Le week-end dernier, un village de l’ouest du Niger a été le théâtre d’une tuerie de masse. Des hommes armés ont exécuté au moins 31 villageois lors d’une attaque d’une extrême violence.
Le massacre s’est produit dimanche dans la commune rurale de Gorouol, située dans la région de Tillabéri, selon un communiqué conjoint de l’Union des étudiants originaires de la commune de Gorouol, de l’Union des étudiants nigériens ainsi que d’autres organisations estudiantines.
« Trente et une personnes ont été exécutées par des individus sans foi ni loi, et quatre autres ont été hospitalisées dans un état critique », précise le communiqué. Les auteurs de l’attaque n’ont pas été identifiés et aucun groupe armé n’a, à ce stade, revendiqué la responsabilité de ces violences.

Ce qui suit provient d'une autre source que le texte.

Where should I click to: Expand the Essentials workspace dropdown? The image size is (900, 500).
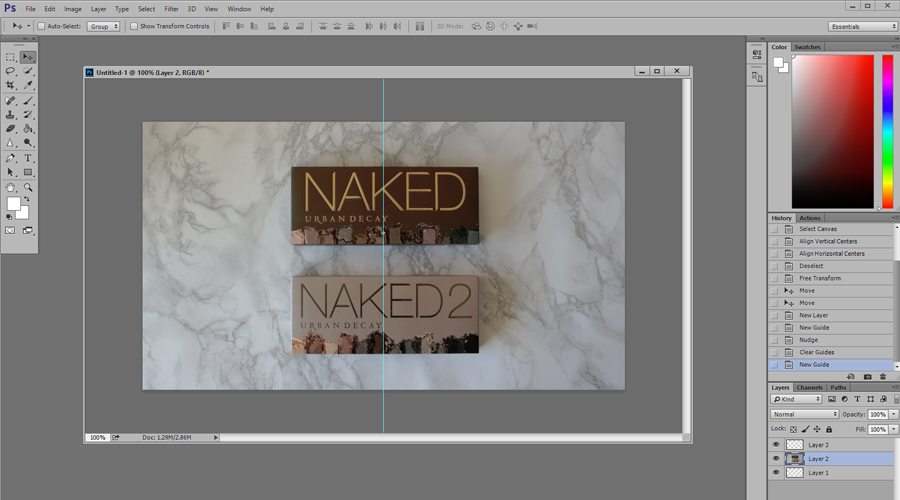[862, 26]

Le Niger est confronté depuis plusieurs années à l’insécurité liée à la présence de groupes djihadistes qui ciblent aussi bien les civils que les forces de défense et de sécurité. Parmi eux figure une branche affiliée à l’organisation État islamique, particulièrement active dans la région de Tillabéri.
Selon un rapport publié en septembre dernier par Human Rights Watch, l’État islamique a intensifié ses attaques contre les populations civiles depuis mars 2025. L’organisation de défense des droits humains recense au moins cinq attaques dans la région de Tillabéri, au cours desquelles le groupe armé aurait tué « plus de 127 villageois et fidèles musulmans », tout en incendiant et pillant des dizaines d’habitations.